Okay. Well, I'm going to be blogging from Blogger XY's universe for the next couple days, at least... because he has a lot to say about the way we look at things, and the stupid stuff it's okay to get away with.
But one thing that Blogger XY has little tolerance for is the dumbing-down of our universe. Is anyone else noticing this? (I'd put multiple question marks there, but that looks totally wussy)
I'll let you in on a secret ritual that takes place every day at El Rancho de Drew. Every day, at 5 PM, if the Dodgers aren't playing, Drew sits down, cracks open a beer, and turns on Keith Olbermann. I mean the TV program. I don't think Keith actually gets aroused by reclining novelists with cans of beer in their hands.
But, who knows?
But Keith does read this blog. And Keith, you know I love you, but jeez! Drew needs to set you straight on a couple minor issues.

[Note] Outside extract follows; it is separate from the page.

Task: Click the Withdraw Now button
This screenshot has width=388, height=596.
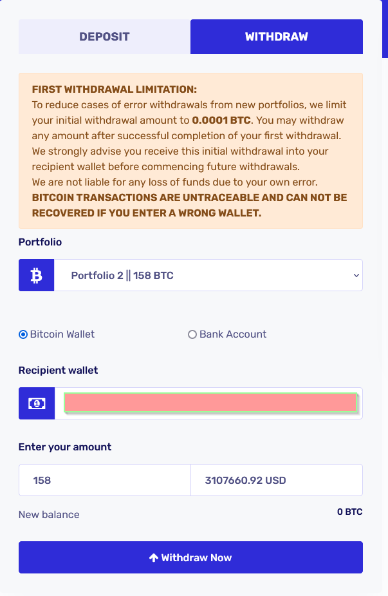Action: pyautogui.click(x=190, y=557)
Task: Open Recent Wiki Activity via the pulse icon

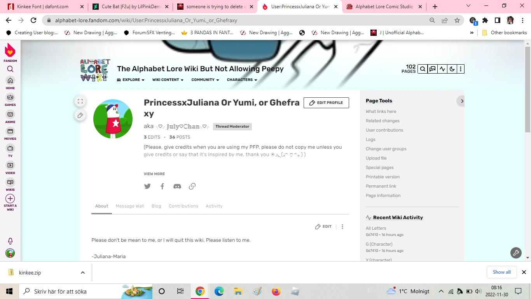Action: [x=442, y=69]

Okay. So, yesterday, sitting down, beer in hand, Keith comes on and his lead story is the usual blah-blah-blah-Newt-Gingrich-blah-blah-blah-Republicans-are-falling-apart. Keith. Duh. Move on, man.

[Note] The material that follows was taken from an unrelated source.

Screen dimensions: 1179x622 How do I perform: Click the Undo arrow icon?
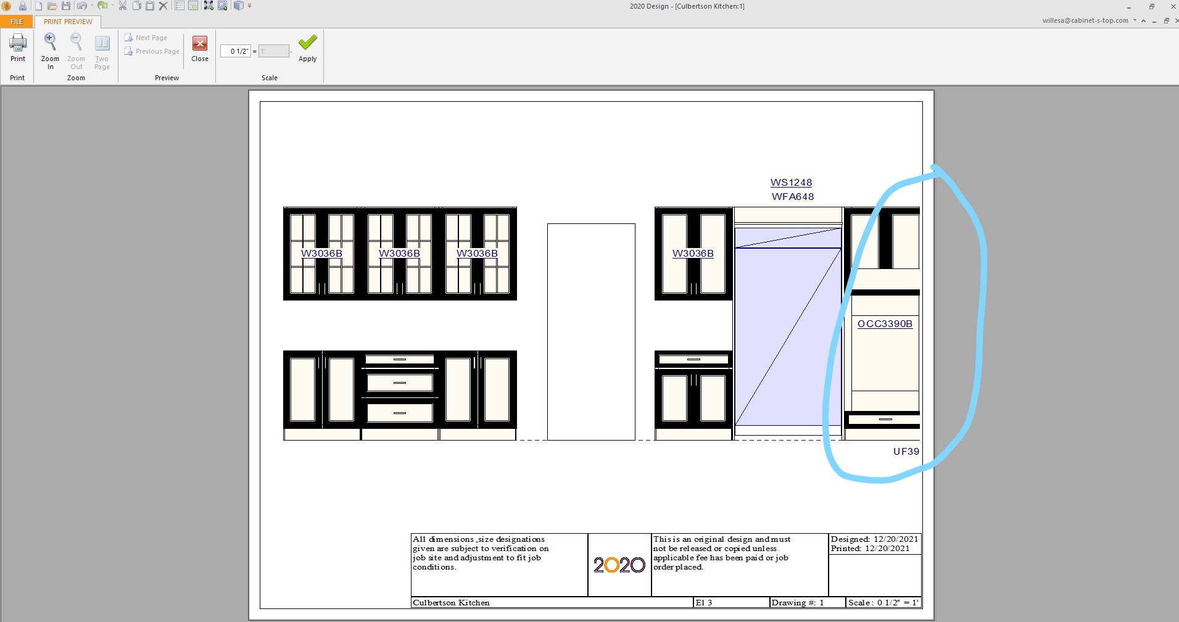pos(81,6)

But that's not the really dumb part that grabs Drew by the ears and makes him stare in stupefied horror at the screen. So... I'm barely listening, and Keith has on this MSNBC-Newsweek guy (not the one who looks like a praying mantis, some other guy... I can't remember his name) to talk about Newt not being a citizen of the world (as though 6 billion freaking people are heartbroken over that one)... and this guy is sitting in front of a shelf of books.
Now Drew pays attention.
And those books?
They are Reader's Digest Condensed Books.
And all at once, these thoughts simultaneously fire through Drew's head:
1. Are you fucking kidding me?
2. Do they still make Reader's Digest Condensed Books?

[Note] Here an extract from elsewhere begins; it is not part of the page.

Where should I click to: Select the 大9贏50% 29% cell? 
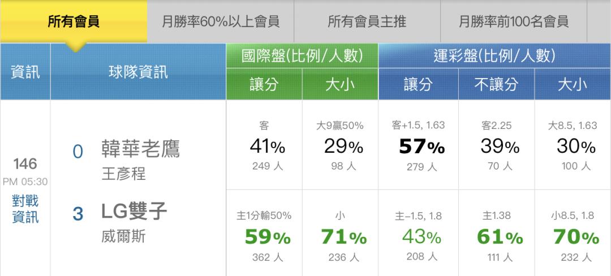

3. Dumbest. Background bookshelf. Ever.
My mother used to read RDCBs when I was a little kid. Know why? Because she couldn't speak English! She taught herself English by reading and singing along with my brother's Beatles records. Seriously.
A few days earlier, when Keith interviewed Howard Dean, Dean was in front of a wallpaper background of fake books (rather Zen-like, if you ask me), like he was sitting in some vast law library or something.
I guess the wallpaper of fake books is just one rung down from RDCBs on the evolutionary ladder of literacy.
I don't know. Things like that bother me. But maybe if you'd start talking about something fresh and new, Drew wouldn't pay so much attention to the dumb stuff in the background.
I'm just telling you this because I love you, Keith.
You know my number, dude.
Call me, and I'll give you some new copy.